The 2010 policy was recently challenged by pharmaceutical companies before the EU courts in an attempt to prevent the agency from granting access to documents related to specific clinical trials. The cases are closely watched by industry, for several reasons. First, the EMA itself recognised that the documents in question contained information normally classified as secret, and the cases on the merits will show whether, as EMA alleged, it would be “unreasonable” not to disclose information regarding safety and efficacy of an authorised medicinal product. Second, the General Court is likely to discuss whether maintaining secrecy is warranted if disclosure causes a loss of patentability. Third, the cases may shed light on the interaction between EU rules and the provision set out in article 39.3 of the World Trade Organization Agreement on Trade-Related Aspects of Intellectual Property Rights (TRIPS Agreement).

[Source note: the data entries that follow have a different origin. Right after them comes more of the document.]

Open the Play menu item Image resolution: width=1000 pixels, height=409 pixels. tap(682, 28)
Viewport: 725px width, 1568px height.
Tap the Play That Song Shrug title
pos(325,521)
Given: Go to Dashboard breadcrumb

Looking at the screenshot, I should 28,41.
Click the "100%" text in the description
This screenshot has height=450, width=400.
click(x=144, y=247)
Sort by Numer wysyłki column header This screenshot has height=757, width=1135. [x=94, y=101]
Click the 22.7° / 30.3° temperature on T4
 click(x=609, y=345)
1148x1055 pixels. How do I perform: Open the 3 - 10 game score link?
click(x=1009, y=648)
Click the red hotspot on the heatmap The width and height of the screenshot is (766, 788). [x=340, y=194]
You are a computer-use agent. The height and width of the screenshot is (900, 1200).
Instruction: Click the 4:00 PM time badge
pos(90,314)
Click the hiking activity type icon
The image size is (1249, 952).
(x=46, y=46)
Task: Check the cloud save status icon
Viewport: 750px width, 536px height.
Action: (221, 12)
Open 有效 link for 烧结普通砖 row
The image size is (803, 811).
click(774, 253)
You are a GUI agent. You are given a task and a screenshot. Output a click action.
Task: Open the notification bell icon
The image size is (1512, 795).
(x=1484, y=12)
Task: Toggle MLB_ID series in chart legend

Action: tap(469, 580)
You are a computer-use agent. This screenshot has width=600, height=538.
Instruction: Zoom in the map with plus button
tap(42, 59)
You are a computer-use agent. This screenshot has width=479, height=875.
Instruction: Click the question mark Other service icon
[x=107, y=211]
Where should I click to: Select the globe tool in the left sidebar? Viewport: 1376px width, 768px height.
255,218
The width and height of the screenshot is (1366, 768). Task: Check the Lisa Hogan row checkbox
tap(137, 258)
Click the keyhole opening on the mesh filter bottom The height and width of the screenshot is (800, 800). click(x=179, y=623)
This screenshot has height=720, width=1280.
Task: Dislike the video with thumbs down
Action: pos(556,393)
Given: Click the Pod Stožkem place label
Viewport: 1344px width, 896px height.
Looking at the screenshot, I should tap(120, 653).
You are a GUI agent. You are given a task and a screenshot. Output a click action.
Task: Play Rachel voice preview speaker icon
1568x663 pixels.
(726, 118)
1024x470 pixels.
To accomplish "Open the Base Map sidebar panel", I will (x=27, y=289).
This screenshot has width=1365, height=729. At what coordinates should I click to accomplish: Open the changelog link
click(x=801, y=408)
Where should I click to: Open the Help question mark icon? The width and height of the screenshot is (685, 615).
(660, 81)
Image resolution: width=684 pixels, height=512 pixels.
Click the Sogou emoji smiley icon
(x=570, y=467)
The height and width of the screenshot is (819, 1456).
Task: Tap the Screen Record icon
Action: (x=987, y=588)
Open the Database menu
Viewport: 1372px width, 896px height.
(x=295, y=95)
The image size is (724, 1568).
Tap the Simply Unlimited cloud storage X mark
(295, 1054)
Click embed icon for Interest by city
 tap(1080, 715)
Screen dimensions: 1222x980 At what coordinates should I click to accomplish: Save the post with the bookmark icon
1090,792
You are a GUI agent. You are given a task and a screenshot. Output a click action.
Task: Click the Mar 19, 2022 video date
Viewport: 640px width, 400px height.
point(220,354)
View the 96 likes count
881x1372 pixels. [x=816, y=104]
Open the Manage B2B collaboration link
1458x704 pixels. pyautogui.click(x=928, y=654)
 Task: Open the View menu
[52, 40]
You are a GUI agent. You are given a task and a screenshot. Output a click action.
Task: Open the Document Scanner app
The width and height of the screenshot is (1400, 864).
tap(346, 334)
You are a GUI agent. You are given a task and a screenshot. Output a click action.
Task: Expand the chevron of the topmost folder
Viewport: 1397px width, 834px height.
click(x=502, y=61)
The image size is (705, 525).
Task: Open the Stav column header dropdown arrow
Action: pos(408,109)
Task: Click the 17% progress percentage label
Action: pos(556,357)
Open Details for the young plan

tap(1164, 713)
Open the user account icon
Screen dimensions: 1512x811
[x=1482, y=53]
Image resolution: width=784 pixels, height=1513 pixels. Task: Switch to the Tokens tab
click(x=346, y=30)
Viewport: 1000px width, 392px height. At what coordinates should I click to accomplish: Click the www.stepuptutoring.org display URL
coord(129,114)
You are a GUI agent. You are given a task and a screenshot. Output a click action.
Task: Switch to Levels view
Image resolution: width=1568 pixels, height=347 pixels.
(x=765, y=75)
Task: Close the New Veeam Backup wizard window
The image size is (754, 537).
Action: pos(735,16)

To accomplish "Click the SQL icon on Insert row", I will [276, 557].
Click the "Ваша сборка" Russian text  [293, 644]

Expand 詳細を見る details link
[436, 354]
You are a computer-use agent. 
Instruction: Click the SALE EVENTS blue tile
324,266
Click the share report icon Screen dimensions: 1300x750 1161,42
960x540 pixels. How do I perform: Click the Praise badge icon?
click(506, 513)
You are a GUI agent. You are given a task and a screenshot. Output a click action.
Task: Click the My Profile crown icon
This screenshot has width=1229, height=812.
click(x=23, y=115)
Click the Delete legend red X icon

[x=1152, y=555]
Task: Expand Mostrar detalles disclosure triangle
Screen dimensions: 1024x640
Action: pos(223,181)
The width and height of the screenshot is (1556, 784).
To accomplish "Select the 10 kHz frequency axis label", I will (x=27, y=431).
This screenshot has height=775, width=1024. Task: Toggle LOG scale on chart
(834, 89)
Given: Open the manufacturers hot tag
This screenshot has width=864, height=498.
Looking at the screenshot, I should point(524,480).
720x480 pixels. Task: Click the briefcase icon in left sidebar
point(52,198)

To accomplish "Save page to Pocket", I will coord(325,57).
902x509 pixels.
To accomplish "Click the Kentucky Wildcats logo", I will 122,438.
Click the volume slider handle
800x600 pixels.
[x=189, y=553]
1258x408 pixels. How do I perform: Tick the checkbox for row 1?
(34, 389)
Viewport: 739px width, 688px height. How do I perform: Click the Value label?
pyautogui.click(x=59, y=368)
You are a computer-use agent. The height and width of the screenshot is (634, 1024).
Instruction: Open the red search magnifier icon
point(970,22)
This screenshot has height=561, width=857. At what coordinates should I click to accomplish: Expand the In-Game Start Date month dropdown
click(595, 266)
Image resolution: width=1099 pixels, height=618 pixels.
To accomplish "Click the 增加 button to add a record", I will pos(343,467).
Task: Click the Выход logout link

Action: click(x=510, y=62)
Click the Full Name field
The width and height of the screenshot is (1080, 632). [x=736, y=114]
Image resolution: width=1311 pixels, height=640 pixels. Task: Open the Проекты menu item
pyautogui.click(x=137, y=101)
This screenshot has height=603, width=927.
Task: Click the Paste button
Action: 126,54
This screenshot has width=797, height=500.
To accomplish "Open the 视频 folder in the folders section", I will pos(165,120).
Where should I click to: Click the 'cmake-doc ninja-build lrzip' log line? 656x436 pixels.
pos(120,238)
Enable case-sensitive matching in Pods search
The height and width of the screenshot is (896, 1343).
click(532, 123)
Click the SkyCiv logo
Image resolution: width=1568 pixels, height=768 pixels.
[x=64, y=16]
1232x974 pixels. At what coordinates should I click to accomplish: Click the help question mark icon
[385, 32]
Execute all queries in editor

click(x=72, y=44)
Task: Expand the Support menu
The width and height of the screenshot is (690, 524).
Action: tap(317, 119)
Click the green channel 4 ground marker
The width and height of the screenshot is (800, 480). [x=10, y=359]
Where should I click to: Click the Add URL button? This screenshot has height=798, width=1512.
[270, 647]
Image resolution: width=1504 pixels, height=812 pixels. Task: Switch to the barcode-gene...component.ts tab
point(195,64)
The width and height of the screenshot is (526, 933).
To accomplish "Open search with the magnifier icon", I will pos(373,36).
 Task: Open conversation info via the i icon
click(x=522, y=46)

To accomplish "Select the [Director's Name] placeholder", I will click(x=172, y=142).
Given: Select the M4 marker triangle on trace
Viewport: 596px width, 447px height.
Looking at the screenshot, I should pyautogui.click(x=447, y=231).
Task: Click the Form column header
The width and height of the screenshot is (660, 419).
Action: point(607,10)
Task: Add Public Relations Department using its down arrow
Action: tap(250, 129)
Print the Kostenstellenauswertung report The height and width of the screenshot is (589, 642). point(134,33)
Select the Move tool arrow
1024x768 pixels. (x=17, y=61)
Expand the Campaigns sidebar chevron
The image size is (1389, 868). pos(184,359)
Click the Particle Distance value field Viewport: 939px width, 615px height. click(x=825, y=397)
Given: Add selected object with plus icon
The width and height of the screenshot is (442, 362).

TRIPS article 39.3 mandates that WTO members, including the EU, must protect undisclosed test and other data whose origination involves a considerable effort and whose submission is required by governments as a condition for approving the marketing of pharmaceutical or agricultural chemical products that use new chemical entities. Protection against “unfair commercial use” is one type of protection mandated by that article.
Neither the WTO Appellate Body nor a dispute settlement panel has interpreted TRIPS article 39.3.
The Stichting Greenpeace ruling changes the game for regulatory data protection in the EU. It puts a number of sectors in a double bind, and potentially puts EU regulations in conflict both with US legislation and with WTO law, although this has not yet been tested in court. Companies should closely watch the expected appeal in Stichting Greenpeace. They should also monitor other data access cases to see if a broad and potentially problematic precedent has indeed been set.